Question

A chemist added an excess of sodium sulfate to a solution of a soluble barium compound to precipitate all of the barium ion as barium sulfate, BaSO4. How many grams of barium ion are in a 441-mg sample of the barium compound if a solution of the sample gave 403 mg BaSO4 precipitate? What is the mass percentage of barium in the compound?

Answer 1

Answer : The mass percentage of barium in the compound is, 53.8 %

Explanation : Given,

Mass of barium compound = 441 mg

Mass of barium sulfate = 403 mg = 0.403 g (1 mg = 0.001 g)

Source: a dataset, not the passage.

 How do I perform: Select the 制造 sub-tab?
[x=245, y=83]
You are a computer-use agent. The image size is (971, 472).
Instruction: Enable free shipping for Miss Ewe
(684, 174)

The balanced chemical reaction will be:

`Ba^(2+)(aq)+Na_2SO_4(aq)\rightarrow BaSO_4(s)+2Na^+(aq)`

First we have to calculate the moles of
`BaSO_4`

`\text{Moles of }BaSO_4=\frac{\text{Mass of }BaSO_4}{\text{Molar mass of }BaSO_4}`

Molar mass of
`BaSO_4` = 233.38 g/mole

`\text{Moles of }BaSO_4=(0.403g)/(233.38g/mole)=0.001727mole`

Now we have to calculate the moles of barium ion.

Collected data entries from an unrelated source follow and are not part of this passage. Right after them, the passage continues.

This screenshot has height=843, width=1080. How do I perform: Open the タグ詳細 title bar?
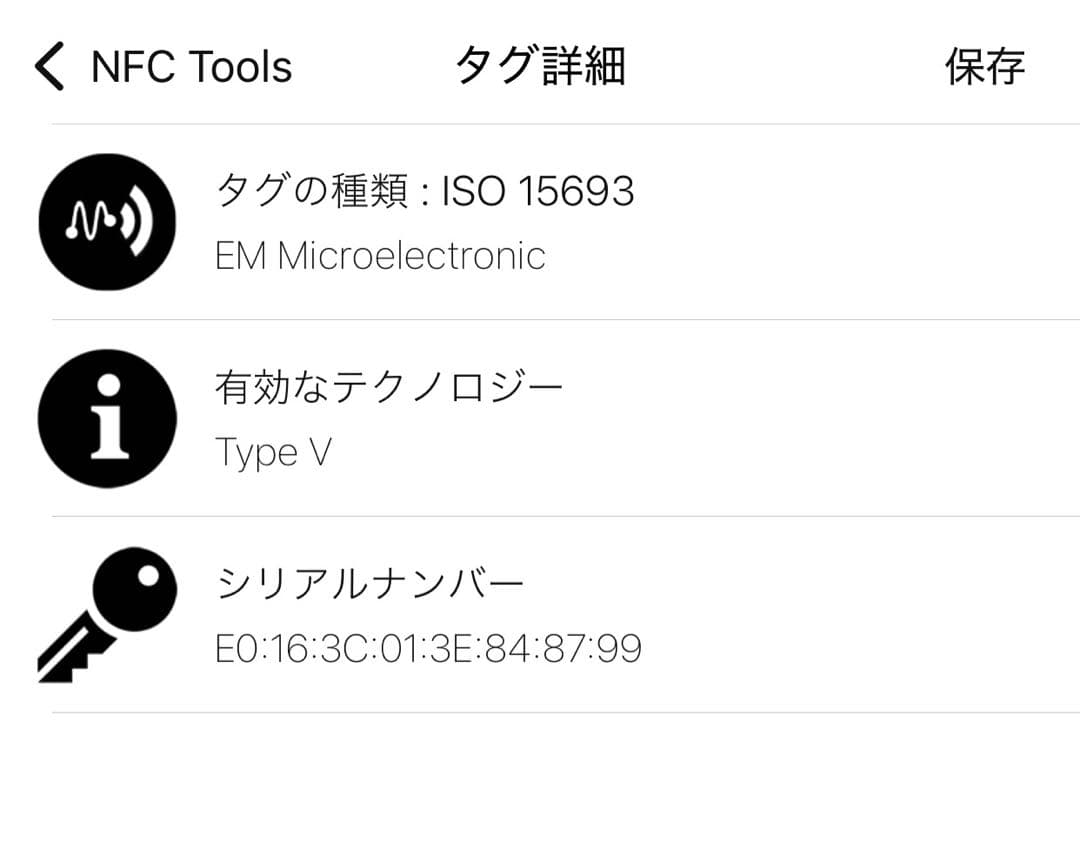tap(540, 65)
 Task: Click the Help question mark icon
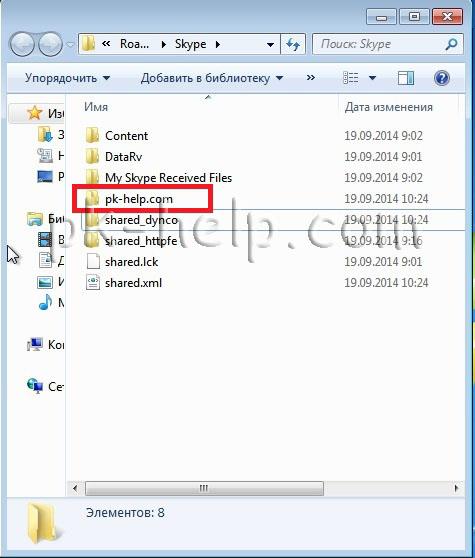[x=442, y=78]
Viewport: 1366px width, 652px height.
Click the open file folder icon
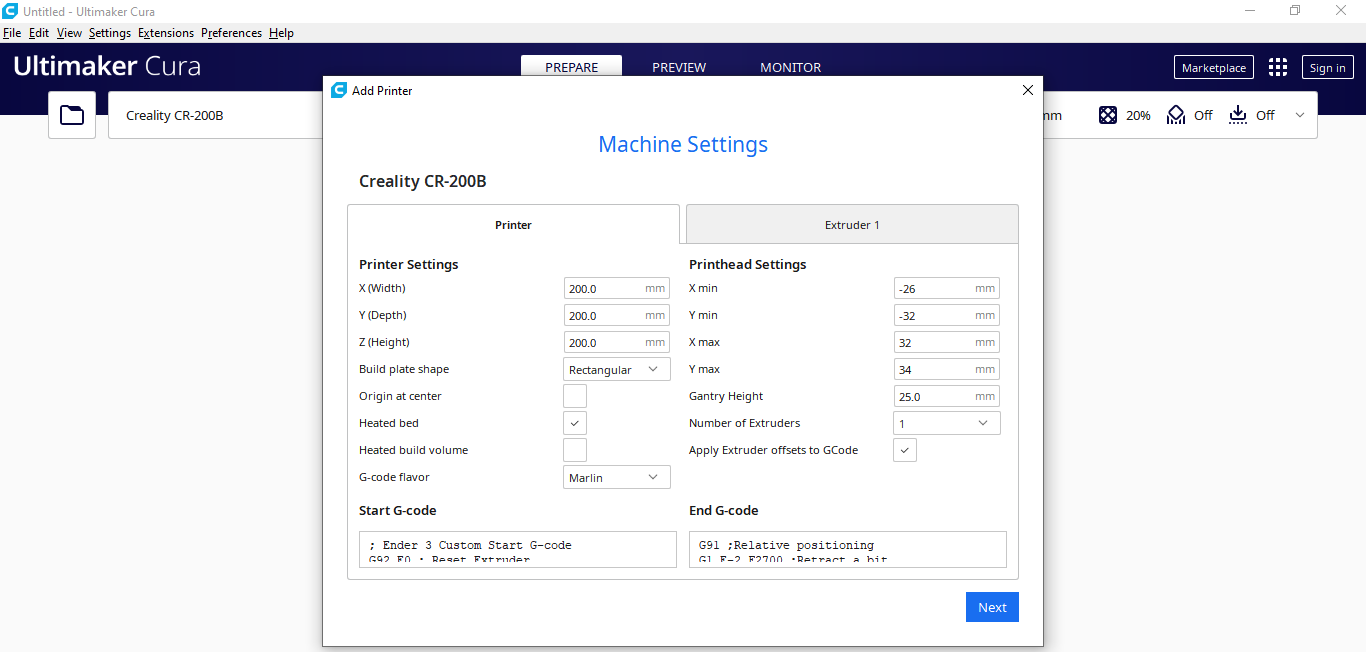[72, 115]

From the balanced chemical reaction, we conclude that

As, 1 mole of barium sulfate produced from 1 mole of barium ion

So, 0.001727 mole of barium sulfate produced from 0.001727 mole of barium ion

Now we have to calculate the mass of barium ion.

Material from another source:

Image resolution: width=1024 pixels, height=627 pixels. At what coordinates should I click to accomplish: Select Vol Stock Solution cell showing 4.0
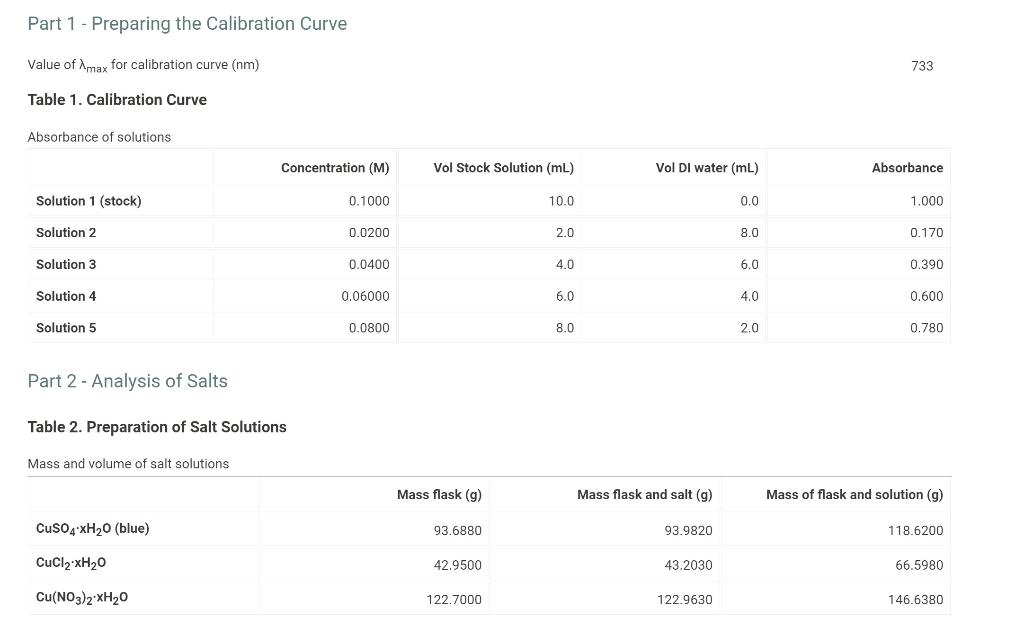pos(565,264)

`\text{ Mass of }Ba^(2+)=\text{ Moles of }Ba^(2+)* \text{ Molar mass of }Ba^(2+)`

Molar mass of barium = 137.3 g/mol

`\text{ Mass of }Ba^(2+)=(0.001727moles)* (137.3g/mole)=0.2371g`

Now we convert the mass of barium ion from gram to mg.

Conversion used : (1 g = 1000 mg)

Mass of barium ion = 0.2371 g = 237.1 mg

Now we have to calculate the mass percentage of barium in the compound.

Mass percent of barium =
`(237.1mg)/(441mg)* 100=53.8\%`

Thus, the mass percentage of barium in the compound is, 53.8 %